Belfast Telegraph

Home Sport GAA

Duo can end title famine for Castle

By John Campbell

Two players who forfeited the opportunity to pursue promising careers with Coleraine FC stand to win Antrim Senior Hurling Championship medals this weekend.

Ciaran Clarke and Shane Jennings will line out with Ballycastle McQuillans against Cushendall Ruari Og at Dunloy on Sunday (3pm) knowing they can play a part in ending what has been a lengthy title famine for the seaside club.

Yet such is their ability in the soccer code that they could still be parading their wares with Oran Kearney's side in the Irish League.

Clarke has had a particularly hectic season on the hurling front having played for Antrim at senior level as well as fulfilling an important role in McQuillans progress into the Antrim decider.

Yet he still managed to spend some time in the US during the summer along with his Ballycastle and Antrim colleague Stephen McAfee.

In the Antrim semi-final, Ballycastle beat Dunloy by 2-19 to 2-15 with Clarke and Jennings making significant contributions to the scoreboard. It was a goal from Jennings that steadied the ship at a crucial stage of the match, while Clarke chipped in with half-a-dozen points.

And while manager Ronan Donnelly, parachuted into the role after Paul McKillen stepped down, hails the input of his team as a whole, he is understandably grateful that Clarke and Jennings decided to throw in their lot with his side.

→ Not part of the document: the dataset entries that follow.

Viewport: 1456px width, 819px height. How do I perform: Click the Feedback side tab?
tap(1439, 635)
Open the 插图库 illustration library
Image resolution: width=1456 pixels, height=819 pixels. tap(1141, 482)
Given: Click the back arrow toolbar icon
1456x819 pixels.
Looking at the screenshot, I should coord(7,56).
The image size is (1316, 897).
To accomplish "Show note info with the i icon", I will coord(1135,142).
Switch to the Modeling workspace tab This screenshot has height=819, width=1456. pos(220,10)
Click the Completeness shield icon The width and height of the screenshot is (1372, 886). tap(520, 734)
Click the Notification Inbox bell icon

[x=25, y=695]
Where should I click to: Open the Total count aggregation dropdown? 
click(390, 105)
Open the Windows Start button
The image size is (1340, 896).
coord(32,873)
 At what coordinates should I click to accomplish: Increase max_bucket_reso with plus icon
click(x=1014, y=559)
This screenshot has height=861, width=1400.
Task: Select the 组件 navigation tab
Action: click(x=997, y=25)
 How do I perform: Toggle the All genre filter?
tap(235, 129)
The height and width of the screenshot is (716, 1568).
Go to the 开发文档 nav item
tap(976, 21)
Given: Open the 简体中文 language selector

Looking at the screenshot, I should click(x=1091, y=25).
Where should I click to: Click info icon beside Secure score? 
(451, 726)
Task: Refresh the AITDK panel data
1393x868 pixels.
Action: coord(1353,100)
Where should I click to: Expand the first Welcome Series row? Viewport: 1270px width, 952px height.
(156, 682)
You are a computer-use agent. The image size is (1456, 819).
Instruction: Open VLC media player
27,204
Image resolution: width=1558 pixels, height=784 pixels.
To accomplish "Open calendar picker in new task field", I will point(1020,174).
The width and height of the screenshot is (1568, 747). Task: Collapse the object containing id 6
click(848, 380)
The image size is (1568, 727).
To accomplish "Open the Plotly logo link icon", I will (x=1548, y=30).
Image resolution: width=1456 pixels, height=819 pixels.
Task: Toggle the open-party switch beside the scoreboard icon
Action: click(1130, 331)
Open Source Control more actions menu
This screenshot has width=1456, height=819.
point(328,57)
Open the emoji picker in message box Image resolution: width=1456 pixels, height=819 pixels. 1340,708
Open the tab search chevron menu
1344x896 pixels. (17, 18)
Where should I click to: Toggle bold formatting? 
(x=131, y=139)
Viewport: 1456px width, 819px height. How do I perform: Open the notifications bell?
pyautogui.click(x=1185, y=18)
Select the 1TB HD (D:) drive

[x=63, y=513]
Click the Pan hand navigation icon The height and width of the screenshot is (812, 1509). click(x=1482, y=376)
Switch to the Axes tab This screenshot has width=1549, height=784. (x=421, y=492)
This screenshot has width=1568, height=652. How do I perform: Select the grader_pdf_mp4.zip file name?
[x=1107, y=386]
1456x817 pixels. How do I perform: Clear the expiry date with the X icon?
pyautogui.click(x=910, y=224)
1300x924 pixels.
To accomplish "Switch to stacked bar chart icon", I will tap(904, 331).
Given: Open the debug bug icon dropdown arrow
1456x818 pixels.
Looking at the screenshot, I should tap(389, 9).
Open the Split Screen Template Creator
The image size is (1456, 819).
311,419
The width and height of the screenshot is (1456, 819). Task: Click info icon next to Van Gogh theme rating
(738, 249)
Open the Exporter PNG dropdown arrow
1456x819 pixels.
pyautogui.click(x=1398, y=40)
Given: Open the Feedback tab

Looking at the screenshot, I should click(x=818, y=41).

"Obviously it's great to have Shane and Ciaran on board, they are quality players and it was their own decision to come back to us," said Donnelly.

"I can tell you it was certainly very emotional at half-time in our dressing-room in the semi-final. We knew we were up against it but we put in a magnificent second-half display. When you haven't won a championship title for 29 years and yet know you are so close to an appearance in the final, it is a real pressure situation."

McQuillans last appeared in the Antrim final in 2001 and since then they have lived in the shadow of teams like Loughgiel, Dunloy and, of course, Sunday's opponents Cushendall who are the reigning champions.

"You can't underestimate what it means mentally to have got past Dunloy in the semi-final. It was a huge relief, especially the way we went about it," added Donnelly.

"It's a huge lift for the club and the town but we'll not be going into the final and treating it like a day out. We have prepared as best we can and have a game plan in place."

Meanwhile, Kilcoo can edge closer to what would be their fifth Down senior football championship title in six years should they beat Mayobridge in tonight's semi-final at Pairc Esler, Newry.

Manager Paul McIver, in his first season in charge having succeeded Jim McCorry after he was appointed Down boss, believes that this will be the team's biggest test since he took command.

But, while talking up his team's prospects, he acknowledges that Mayobridge's track record in the Down flagship competition automatically garners respect.

"I think that we have a few boys who would walk onto most senior county teams," he said.

"For the moment, we are only in a semi-final and it's a case of one step at a time for us. We are not getting carried away with things. We will be giving Mayobridge the respect they deserve as their track record speaks for itself."

While Kilcoo have been the dominant force in Down since 2009, Mayobridge were the kings of the castle from 1999 until 2008 when they won eight titles.

Former player Michael Walsh, now a busy physiotherapist who also played for Down, is the current Mayobridge manager, while Benny Coulter remains the heartbeat of the side at midfield with Conor Garvey, Conleth O'Hare, Eoghan Woods, Adrian Barry and Kevin O'Rourke other key players.

In the second semi-final on Sunday night, Castlewellan will meet surprise packet Ballyholland who have been thriving under the capable baton of Steven Poacher.